BRIEF: Reproduce the data word for word, from the line containing "Given: Click the" down to the line containing "Where should I", with both of those lines included.

PROVIDED INFORMATION:
*****

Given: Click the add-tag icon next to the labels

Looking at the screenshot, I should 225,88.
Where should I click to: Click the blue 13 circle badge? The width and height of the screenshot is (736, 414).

*****

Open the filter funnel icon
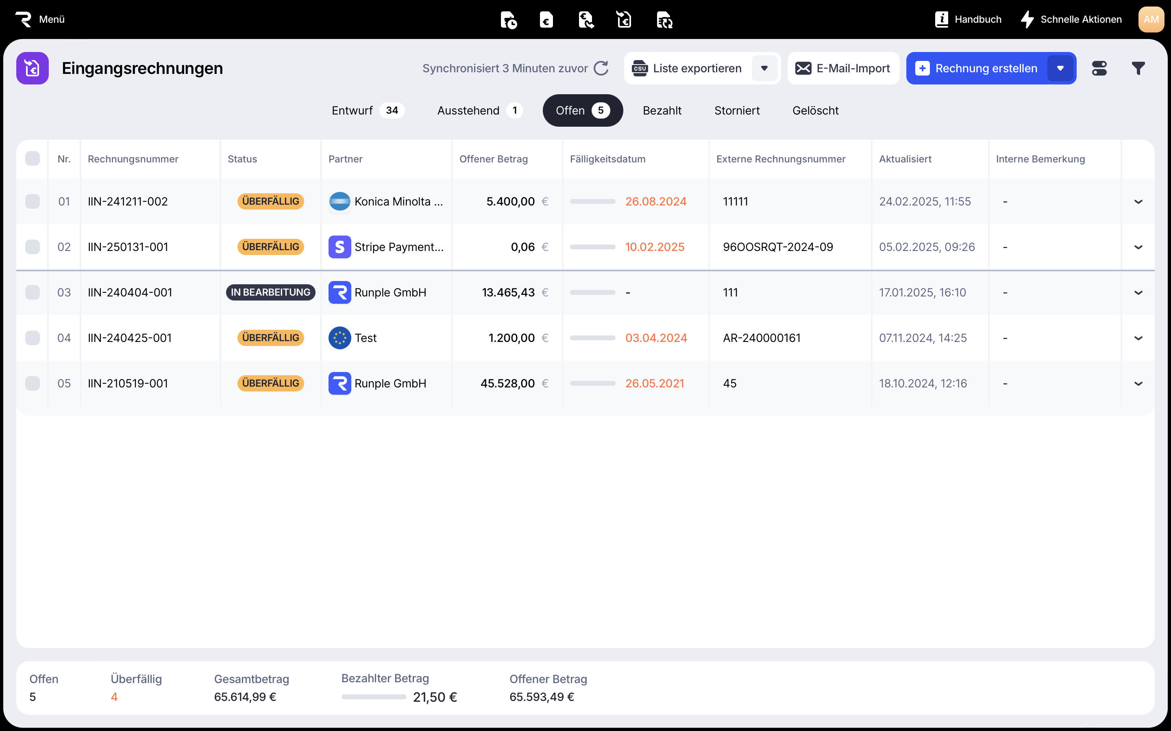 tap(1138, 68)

*****

EXERCISE SOLUTION:
Given: Click the add-tag icon next to the labels

Looking at the screenshot, I should 225,88.
Where should I click to: Click the blue 13 circle badge? The width and height of the screenshot is (736, 414).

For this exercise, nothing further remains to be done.